Русаков откинулся на стуле, во взгляде его промелькнула насмешка.
— Служба не женщина, чтобы ее любить, товарищ командир.
— Но как можно по-настоящему узнать свое дело, не полюбив его?!
— Выходит, можно…
— Ремесленником стать можно, а настоящим моряком нельзя!
— Ремесленники пока тоже нужны…
— Стыдно мне слушать тебя, Игорь! Ты ли это говоришь? Ты — моряк уже в третьем колене! Не забывай, чью ты фамилию носишь, ее весь наш флот знает. Ишь ты, служба для него не женщина! А вот дед твой ее на всю жизнь полюбил и отцу твоему эту любовь передал!
Урманов разволновался, встал, резко отодвинув стул, прошелся туда-сюда по комнате. Лейтенант продолжал спокойно сидеть.
— Кстати, о женщинах, — снова подошел к нему Сергей. — Может, потому тебе служба в голову не идет, что другим твоя голова занята?

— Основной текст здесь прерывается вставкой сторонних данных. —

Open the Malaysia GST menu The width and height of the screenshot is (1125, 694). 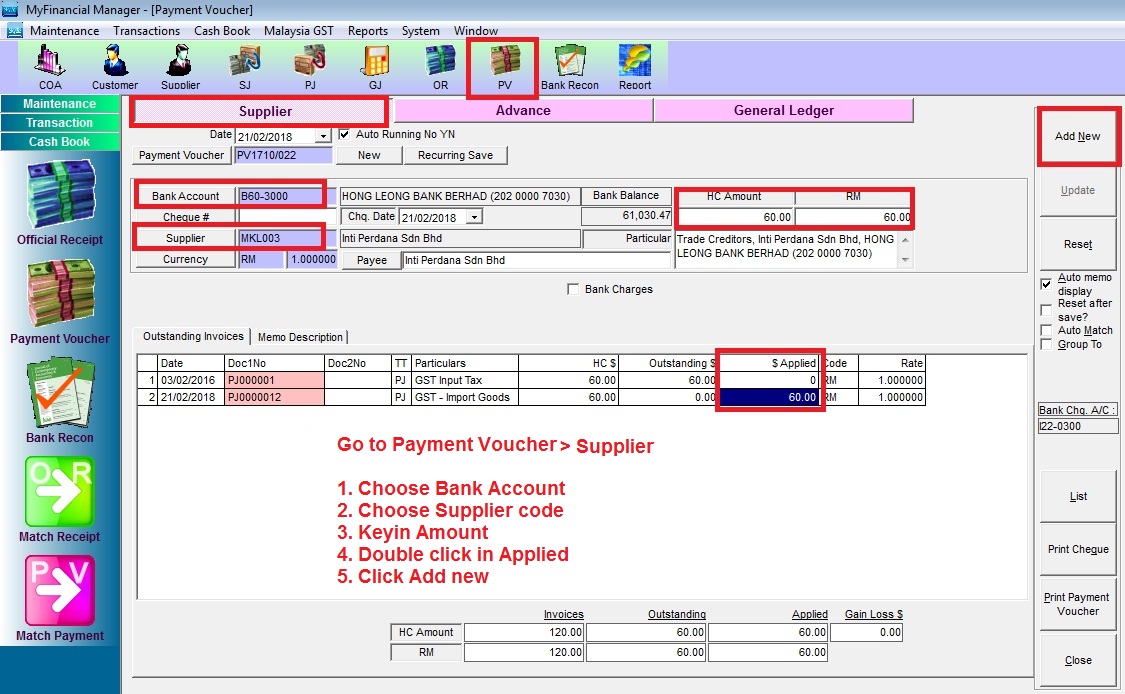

Что у тебя с этой маляршей?
Русаков встрепенулся, словно его неожиданно окликнули, на скулах проступили багровые пятна.
— Ничего особенного, — выдохнул он. — Ирина моя невеста.
— Так, — обескураженно крякнул Урманов. — Вон, значит, куда у вас зашло. А сколько же тебе лет, Игорь?
— Вы же знаете, двадцать три…
— Совсем перестарок! Пора, пора тебе жениться, не то всех невест расхватают, в бобылях останешься, как твой командир!
— Не понимаю вашей иронии…
— Чего тут понимать! Зеленый ты еще для женитьбы! Ты сначала на палубе как следует стоять научись, ракушками хоть чуть-чуть обрасти, а уж потом заводи семью!
— Женитьба — мое личное дело, товарищ командир! — повысил голос лейтенант. — И просить разрешения я ни у кого не намерен.
— А совета у отца с матерью спросить ты намерен? Им не безразлично, кого ты в свой дом приведешь. Кстати, а сколько лет твоей избраннице? Мне думается, она постарше тебя…
— Это не имеет никакого значения.
— Пока не имеет, а пройдет десять-пятнадцать лет, ох как будет иметь. Я уже не говорю о сомнительной репутации твоей невесты…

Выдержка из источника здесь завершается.